# WHAT YOU NEED TO DO
Return the whole listing exactly as written.
═══
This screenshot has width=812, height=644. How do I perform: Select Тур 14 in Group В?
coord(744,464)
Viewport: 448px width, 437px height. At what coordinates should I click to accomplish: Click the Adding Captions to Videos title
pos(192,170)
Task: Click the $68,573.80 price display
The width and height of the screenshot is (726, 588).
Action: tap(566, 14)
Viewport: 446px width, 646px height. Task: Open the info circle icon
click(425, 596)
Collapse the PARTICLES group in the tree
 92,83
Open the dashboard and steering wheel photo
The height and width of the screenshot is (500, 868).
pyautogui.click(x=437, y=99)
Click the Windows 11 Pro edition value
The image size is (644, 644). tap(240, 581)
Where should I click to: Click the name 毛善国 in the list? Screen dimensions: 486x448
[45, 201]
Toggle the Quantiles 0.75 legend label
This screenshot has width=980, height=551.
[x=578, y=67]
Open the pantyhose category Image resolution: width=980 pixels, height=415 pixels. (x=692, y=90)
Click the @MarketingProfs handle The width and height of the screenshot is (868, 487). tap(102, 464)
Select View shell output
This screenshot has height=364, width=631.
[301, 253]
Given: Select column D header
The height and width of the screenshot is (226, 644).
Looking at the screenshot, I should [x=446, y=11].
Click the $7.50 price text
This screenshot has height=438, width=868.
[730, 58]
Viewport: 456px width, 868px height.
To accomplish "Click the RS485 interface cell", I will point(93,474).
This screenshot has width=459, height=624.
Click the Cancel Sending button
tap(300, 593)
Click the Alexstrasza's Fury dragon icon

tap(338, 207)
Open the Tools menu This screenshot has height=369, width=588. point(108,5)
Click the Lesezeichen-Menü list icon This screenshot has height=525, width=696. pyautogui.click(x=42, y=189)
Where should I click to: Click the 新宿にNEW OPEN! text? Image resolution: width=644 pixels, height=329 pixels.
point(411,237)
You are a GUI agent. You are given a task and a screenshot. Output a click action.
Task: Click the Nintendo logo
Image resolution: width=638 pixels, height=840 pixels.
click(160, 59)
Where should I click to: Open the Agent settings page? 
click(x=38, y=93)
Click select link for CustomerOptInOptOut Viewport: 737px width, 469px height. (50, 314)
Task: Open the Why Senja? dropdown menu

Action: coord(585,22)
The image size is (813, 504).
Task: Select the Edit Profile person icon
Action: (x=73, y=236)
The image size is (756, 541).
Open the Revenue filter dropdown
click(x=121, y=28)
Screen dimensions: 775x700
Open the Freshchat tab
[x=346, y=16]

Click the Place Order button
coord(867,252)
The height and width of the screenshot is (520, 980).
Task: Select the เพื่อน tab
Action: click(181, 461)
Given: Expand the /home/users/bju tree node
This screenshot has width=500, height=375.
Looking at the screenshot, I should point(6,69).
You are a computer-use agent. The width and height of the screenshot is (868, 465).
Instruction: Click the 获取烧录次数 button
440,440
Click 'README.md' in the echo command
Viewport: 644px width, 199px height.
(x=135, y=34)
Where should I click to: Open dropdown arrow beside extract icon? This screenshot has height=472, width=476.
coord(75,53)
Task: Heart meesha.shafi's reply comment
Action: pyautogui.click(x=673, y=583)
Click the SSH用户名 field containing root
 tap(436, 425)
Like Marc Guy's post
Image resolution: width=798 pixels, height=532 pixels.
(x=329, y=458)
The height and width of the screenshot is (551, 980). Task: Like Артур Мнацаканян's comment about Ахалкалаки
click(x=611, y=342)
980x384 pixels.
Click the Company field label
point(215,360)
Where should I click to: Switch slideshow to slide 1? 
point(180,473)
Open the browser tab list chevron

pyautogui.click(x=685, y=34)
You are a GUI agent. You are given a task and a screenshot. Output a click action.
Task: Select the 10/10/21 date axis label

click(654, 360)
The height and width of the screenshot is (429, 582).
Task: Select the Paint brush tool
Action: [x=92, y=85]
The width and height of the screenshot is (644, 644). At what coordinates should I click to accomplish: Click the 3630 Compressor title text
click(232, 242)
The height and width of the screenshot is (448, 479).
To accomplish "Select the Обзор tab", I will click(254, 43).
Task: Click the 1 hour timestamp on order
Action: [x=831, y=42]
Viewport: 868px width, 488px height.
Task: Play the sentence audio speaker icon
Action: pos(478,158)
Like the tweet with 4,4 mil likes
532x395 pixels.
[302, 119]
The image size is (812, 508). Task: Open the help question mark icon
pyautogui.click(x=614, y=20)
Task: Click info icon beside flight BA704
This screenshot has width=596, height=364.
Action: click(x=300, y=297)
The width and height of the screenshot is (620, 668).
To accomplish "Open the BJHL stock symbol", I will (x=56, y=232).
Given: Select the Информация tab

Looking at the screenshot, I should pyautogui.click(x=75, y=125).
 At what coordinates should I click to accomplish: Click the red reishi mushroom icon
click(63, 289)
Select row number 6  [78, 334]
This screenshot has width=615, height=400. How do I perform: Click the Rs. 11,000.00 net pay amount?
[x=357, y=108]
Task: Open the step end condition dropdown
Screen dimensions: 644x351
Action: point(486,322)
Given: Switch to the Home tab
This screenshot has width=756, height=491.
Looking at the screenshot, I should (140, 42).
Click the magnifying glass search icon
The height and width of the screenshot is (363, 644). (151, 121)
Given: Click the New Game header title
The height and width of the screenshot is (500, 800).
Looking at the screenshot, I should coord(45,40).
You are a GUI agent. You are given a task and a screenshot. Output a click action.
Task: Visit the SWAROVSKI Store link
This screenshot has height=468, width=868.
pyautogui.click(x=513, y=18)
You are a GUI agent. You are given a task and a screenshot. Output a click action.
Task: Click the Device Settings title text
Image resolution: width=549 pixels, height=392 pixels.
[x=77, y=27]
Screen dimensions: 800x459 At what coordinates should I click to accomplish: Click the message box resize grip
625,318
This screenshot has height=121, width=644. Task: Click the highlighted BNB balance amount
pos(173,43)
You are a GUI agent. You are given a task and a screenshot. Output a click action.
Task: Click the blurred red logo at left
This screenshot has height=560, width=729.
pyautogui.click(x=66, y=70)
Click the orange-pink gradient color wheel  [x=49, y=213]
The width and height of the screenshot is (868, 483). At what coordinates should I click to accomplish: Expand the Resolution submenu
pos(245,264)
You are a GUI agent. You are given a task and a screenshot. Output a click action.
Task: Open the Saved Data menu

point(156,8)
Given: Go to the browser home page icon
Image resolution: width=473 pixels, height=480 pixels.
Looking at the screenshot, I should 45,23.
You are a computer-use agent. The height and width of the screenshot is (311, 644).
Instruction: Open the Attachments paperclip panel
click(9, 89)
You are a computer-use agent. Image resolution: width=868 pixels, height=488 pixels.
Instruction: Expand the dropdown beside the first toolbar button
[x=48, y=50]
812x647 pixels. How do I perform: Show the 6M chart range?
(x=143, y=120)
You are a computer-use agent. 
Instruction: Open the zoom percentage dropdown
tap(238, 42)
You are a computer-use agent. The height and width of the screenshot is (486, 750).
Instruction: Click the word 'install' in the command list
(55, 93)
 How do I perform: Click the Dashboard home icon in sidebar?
═══
# EXERCISE RESULT
This screenshot has width=812, height=644. How do I perform: Select Тур 14 in Group В?
coord(744,464)
Viewport: 448px width, 437px height. At what coordinates should I click to accomplish: Click the Adding Captions to Videos title
pos(192,170)
Task: Click the $68,573.80 price display
The width and height of the screenshot is (726, 588).
Action: tap(566, 14)
Viewport: 446px width, 646px height. Task: Open the info circle icon
click(425, 596)
Collapse the PARTICLES group in the tree
 92,83
Open the dashboard and steering wheel photo
The height and width of the screenshot is (500, 868).
pyautogui.click(x=437, y=99)
Click the Windows 11 Pro edition value
The image size is (644, 644). tap(240, 581)
Where should I click to: Click the name 毛善国 in the list? Screen dimensions: 486x448
[45, 201]
Toggle the Quantiles 0.75 legend label
This screenshot has width=980, height=551.
[x=578, y=67]
Open the pantyhose category Image resolution: width=980 pixels, height=415 pixels. (x=692, y=90)
Click the @MarketingProfs handle The width and height of the screenshot is (868, 487). tap(102, 464)
Select View shell output
This screenshot has height=364, width=631.
[301, 253]
Given: Select column D header
The height and width of the screenshot is (226, 644).
Looking at the screenshot, I should [x=446, y=11].
Click the $7.50 price text
This screenshot has height=438, width=868.
[730, 58]
Viewport: 456px width, 868px height.
To accomplish "Click the RS485 interface cell", I will point(93,474).
This screenshot has width=459, height=624.
Click the Cancel Sending button
tap(300, 593)
Click the Alexstrasza's Fury dragon icon

tap(338, 207)
Open the Tools menu This screenshot has height=369, width=588. point(108,5)
Click the Lesezeichen-Menü list icon This screenshot has height=525, width=696. pyautogui.click(x=42, y=189)
Where should I click to: Click the 新宿にNEW OPEN! text? Image resolution: width=644 pixels, height=329 pixels.
point(411,237)
You are a GUI agent. You are given a task and a screenshot. Output a click action.
Task: Click the Nintendo logo
Image resolution: width=638 pixels, height=840 pixels.
click(160, 59)
Where should I click to: Open the Agent settings page? 
click(x=38, y=93)
Click select link for CustomerOptInOptOut Viewport: 737px width, 469px height. (50, 314)
Task: Open the Why Senja? dropdown menu

Action: coord(585,22)
The image size is (813, 504).
Task: Select the Edit Profile person icon
Action: (x=73, y=236)
The image size is (756, 541).
Open the Revenue filter dropdown
click(x=121, y=28)
Screen dimensions: 775x700
Open the Freshchat tab
[x=346, y=16]

Click the Place Order button
coord(867,252)
The height and width of the screenshot is (520, 980).
Task: Select the เพื่อน tab
Action: click(181, 461)
Given: Expand the /home/users/bju tree node
This screenshot has width=500, height=375.
Looking at the screenshot, I should point(6,69).
You are a computer-use agent. The width and height of the screenshot is (868, 465).
Instruction: Click the 获取烧录次数 button
440,440
Click 'README.md' in the echo command
Viewport: 644px width, 199px height.
(x=135, y=34)
Where should I click to: Open dropdown arrow beside extract icon? This screenshot has height=472, width=476.
coord(75,53)
Task: Heart meesha.shafi's reply comment
Action: pyautogui.click(x=673, y=583)
Click the SSH用户名 field containing root
 tap(436, 425)
Like Marc Guy's post
Image resolution: width=798 pixels, height=532 pixels.
(x=329, y=458)
The height and width of the screenshot is (551, 980). Task: Like Артур Мнацаканян's comment about Ахалкалаки
click(x=611, y=342)
980x384 pixels.
Click the Company field label
point(215,360)
Where should I click to: Switch slideshow to slide 1? 
point(180,473)
Open the browser tab list chevron

pyautogui.click(x=685, y=34)
You are a GUI agent. You are given a task and a screenshot. Output a click action.
Task: Select the 10/10/21 date axis label

click(654, 360)
The height and width of the screenshot is (429, 582).
Task: Select the Paint brush tool
Action: [x=92, y=85]
The width and height of the screenshot is (644, 644). At what coordinates should I click to accomplish: Click the 3630 Compressor title text
click(232, 242)
The height and width of the screenshot is (448, 479).
To accomplish "Select the Обзор tab", I will click(254, 43).
Task: Click the 1 hour timestamp on order
Action: [x=831, y=42]
Viewport: 868px width, 488px height.
Task: Play the sentence audio speaker icon
Action: pos(478,158)
Like the tweet with 4,4 mil likes
532x395 pixels.
[302, 119]
The image size is (812, 508). Task: Open the help question mark icon
pyautogui.click(x=614, y=20)
Task: Click info icon beside flight BA704
This screenshot has width=596, height=364.
Action: click(x=300, y=297)
The width and height of the screenshot is (620, 668).
To accomplish "Open the BJHL stock symbol", I will (x=56, y=232).
Given: Select the Информация tab

Looking at the screenshot, I should pyautogui.click(x=75, y=125).
 At what coordinates should I click to accomplish: Click the red reishi mushroom icon
click(63, 289)
Select row number 6  [78, 334]
This screenshot has width=615, height=400. How do I perform: Click the Rs. 11,000.00 net pay amount?
[x=357, y=108]
Task: Open the step end condition dropdown
Screen dimensions: 644x351
Action: point(486,322)
Given: Switch to the Home tab
This screenshot has width=756, height=491.
Looking at the screenshot, I should (140, 42).
Click the magnifying glass search icon
The height and width of the screenshot is (363, 644). (151, 121)
Given: Click the New Game header title
The height and width of the screenshot is (500, 800).
Looking at the screenshot, I should coord(45,40).
You are a GUI agent. You are given a task and a screenshot. Output a click action.
Task: Visit the SWAROVSKI Store link
This screenshot has height=468, width=868.
pyautogui.click(x=513, y=18)
You are a GUI agent. You are given a task and a screenshot. Output a click action.
Task: Click the Device Settings title text
Image resolution: width=549 pixels, height=392 pixels.
[x=77, y=27]
Screen dimensions: 800x459 At what coordinates should I click to accomplish: Click the message box resize grip
625,318
This screenshot has height=121, width=644. Task: Click the highlighted BNB balance amount
pos(173,43)
You are a GUI agent. You are given a task and a screenshot. Output a click action.
Task: Click the blurred red logo at left
This screenshot has height=560, width=729.
pyautogui.click(x=66, y=70)
Click the orange-pink gradient color wheel  [x=49, y=213]
The width and height of the screenshot is (868, 483). At what coordinates should I click to accomplish: Expand the Resolution submenu
pos(245,264)
You are a GUI agent. You are given a task and a screenshot. Output a click action.
Task: Open the Saved Data menu

point(156,8)
Given: Go to the browser home page icon
Image resolution: width=473 pixels, height=480 pixels.
Looking at the screenshot, I should 45,23.
You are a computer-use agent. The height and width of the screenshot is (311, 644).
Instruction: Open the Attachments paperclip panel
click(9, 89)
You are a computer-use agent. Image resolution: width=868 pixels, height=488 pixels.
Instruction: Expand the dropdown beside the first toolbar button
[x=48, y=50]
812x647 pixels. How do I perform: Show the 6M chart range?
(x=143, y=120)
You are a computer-use agent. 
Instruction: Open the zoom percentage dropdown
tap(238, 42)
You are a computer-use agent. The height and width of the screenshot is (486, 750).
Instruction: Click the word 'install' in the command list
(55, 93)
 How do I perform: Click the Dashboard home icon in sidebar?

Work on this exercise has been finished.